Hotels also have good eateries and bars: especially to be recommended is the Hotel 2 Fevrier with its poolside bar (also boasting the only escalator in the country, cordoned off and used mostly for selfie purposes) and the hotel Sarakawa right by the beach.
Just be prepared to wave off flies, wherever you are.
6. Or, you can always stop by a roadside bar to get a glass of sodabi.
Legend has it that back in the day, a disbelieving British man who didn’t think that the locals were capable of producing a gin-like drink was given a glass of the local palm wine liquour and exclaimed “So that be” = sodabi.
You’ll notice that I left off this list the Fetish Market. This is because I really and truly believe you are better off not visiting the place. I’ll explain in a following post, but for now, just trust me.

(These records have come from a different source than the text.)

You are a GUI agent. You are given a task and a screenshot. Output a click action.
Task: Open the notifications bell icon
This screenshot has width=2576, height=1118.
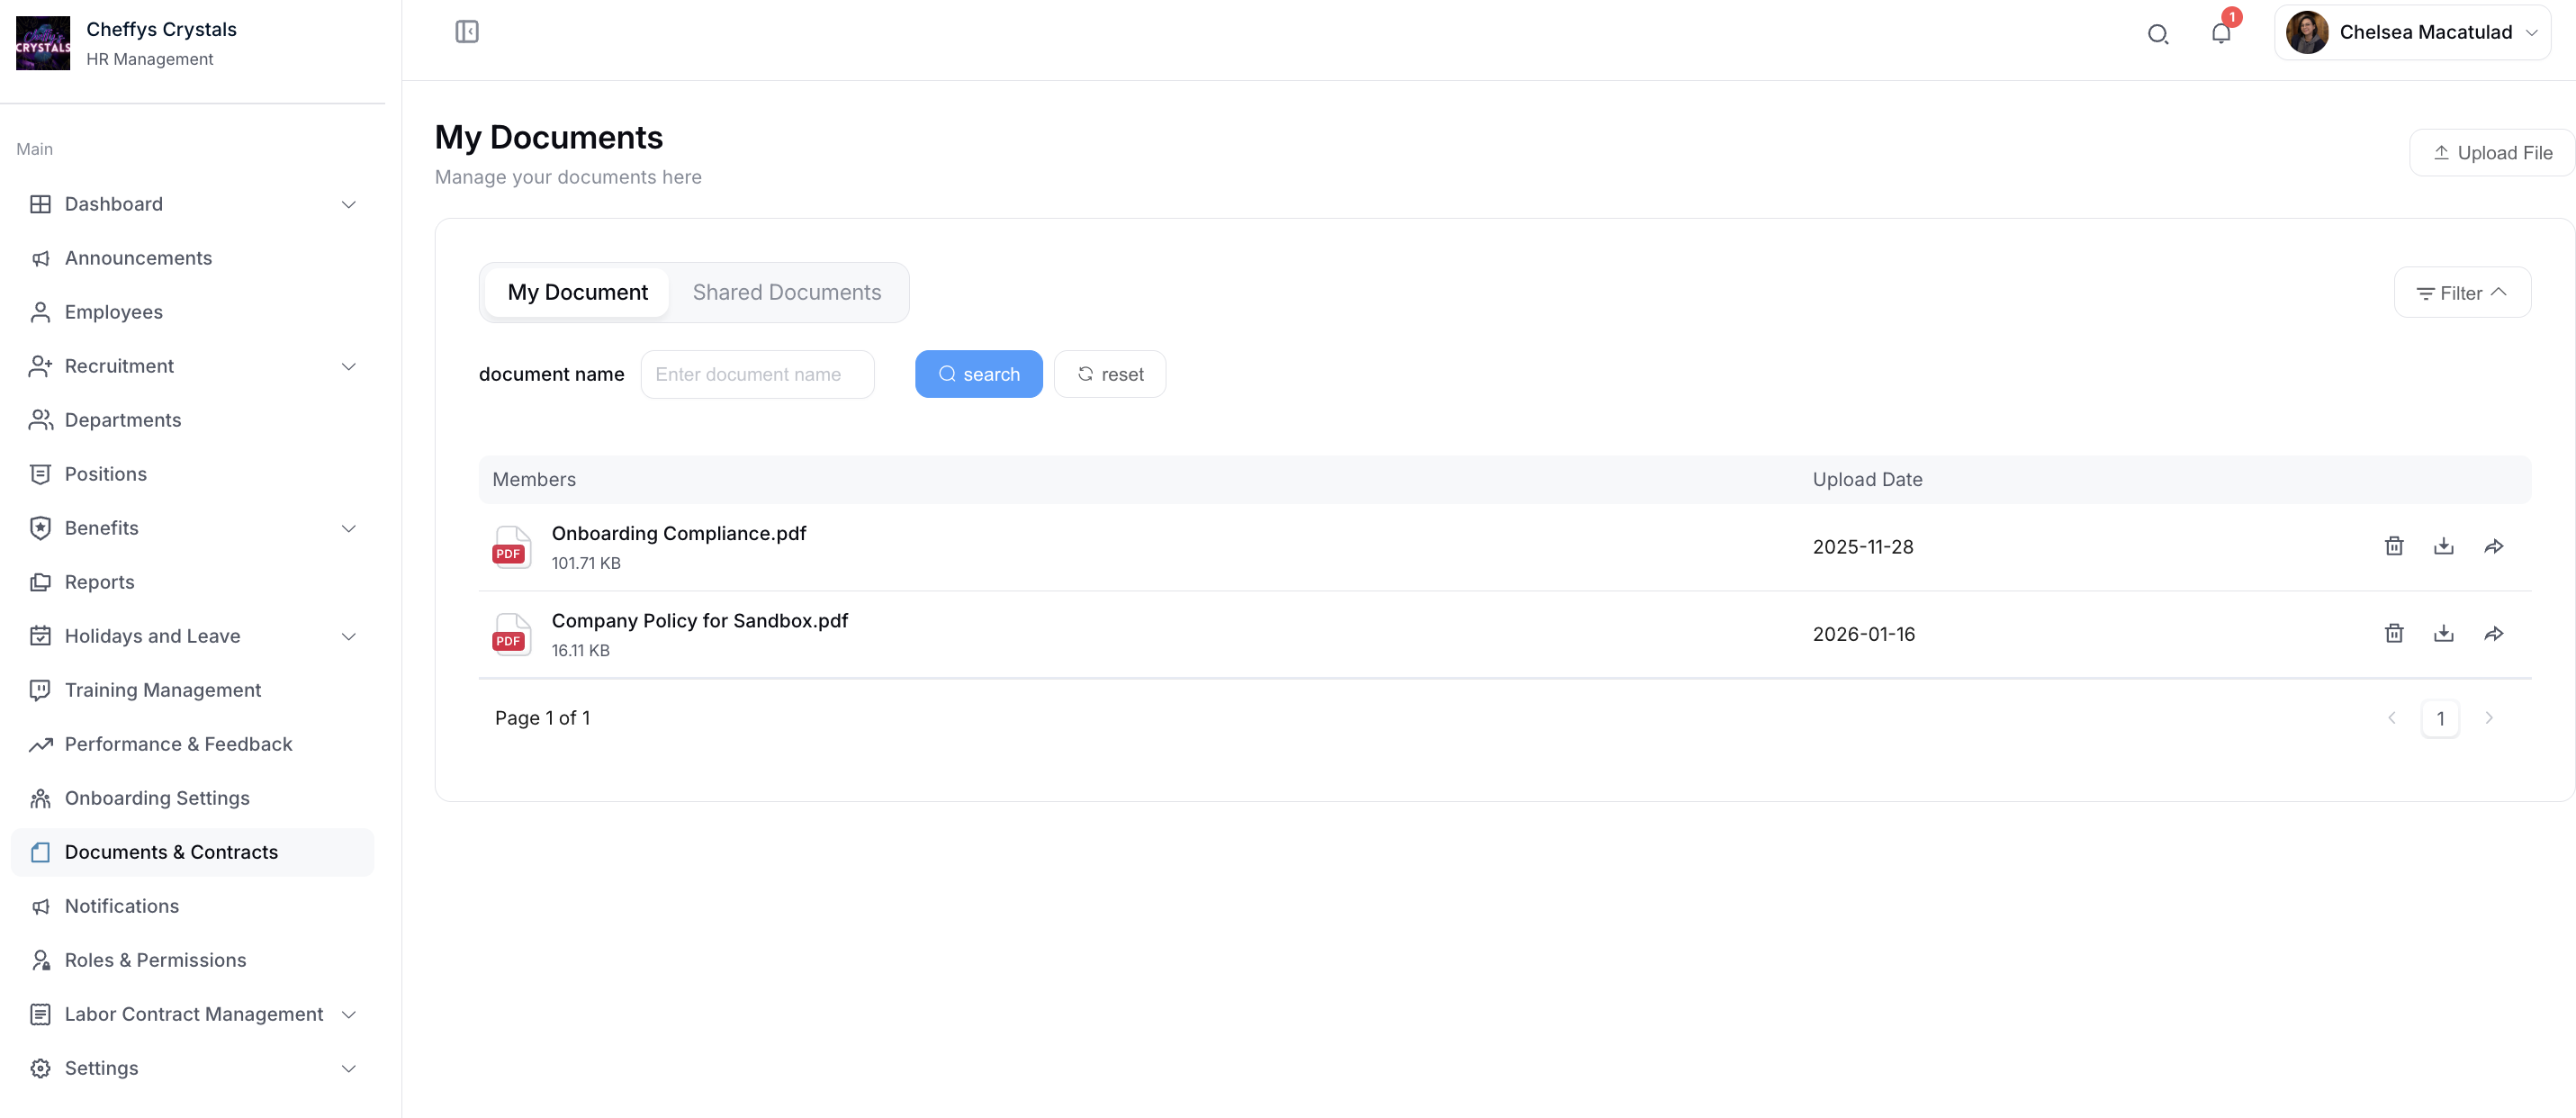pos(2220,33)
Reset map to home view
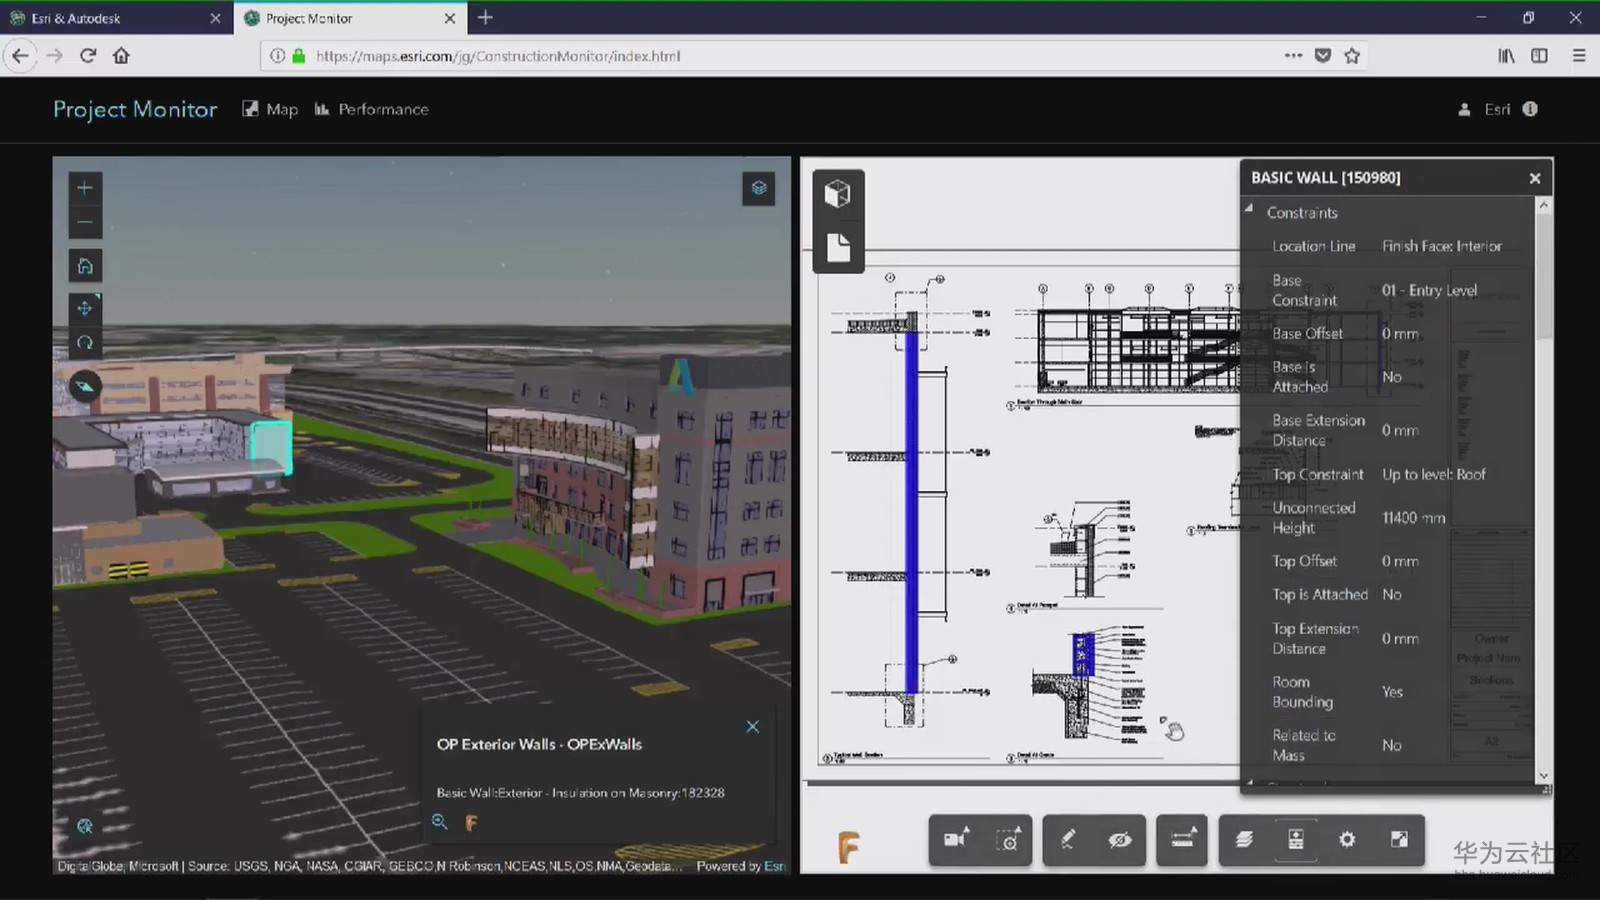 pyautogui.click(x=85, y=266)
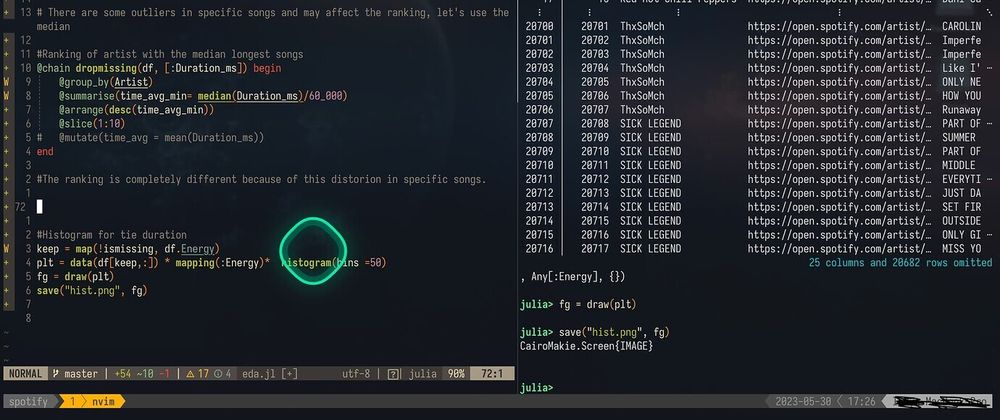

It’s true that Lomé is perhaps not the most exciting city in the world, and the poverty of the population is depressingly apparent, from families sleeping on the beach without even the protection of a cardboard box, to skinny kids with protruding bellies dragged their feet on the side of the dusty road.
But there is definitely enough to do and see and experience for a day or two, enough to get a small taste of Togolese culture and life, unlike anything I’d ever seen before.